[Items from a dataset]
______________________________

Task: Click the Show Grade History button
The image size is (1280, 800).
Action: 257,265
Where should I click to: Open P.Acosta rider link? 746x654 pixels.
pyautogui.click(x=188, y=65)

______________________________

**Problem statement:**
Please format the material from the line containing "Where should I" through the end as a JSON list of strings, one string per line, leaving out any blank lines.

**The solution:**
[
  "Where should I click to: Open P.Acosta rider link? 746x654 pixels.",
  "pyautogui.click(x=188, y=65)"
]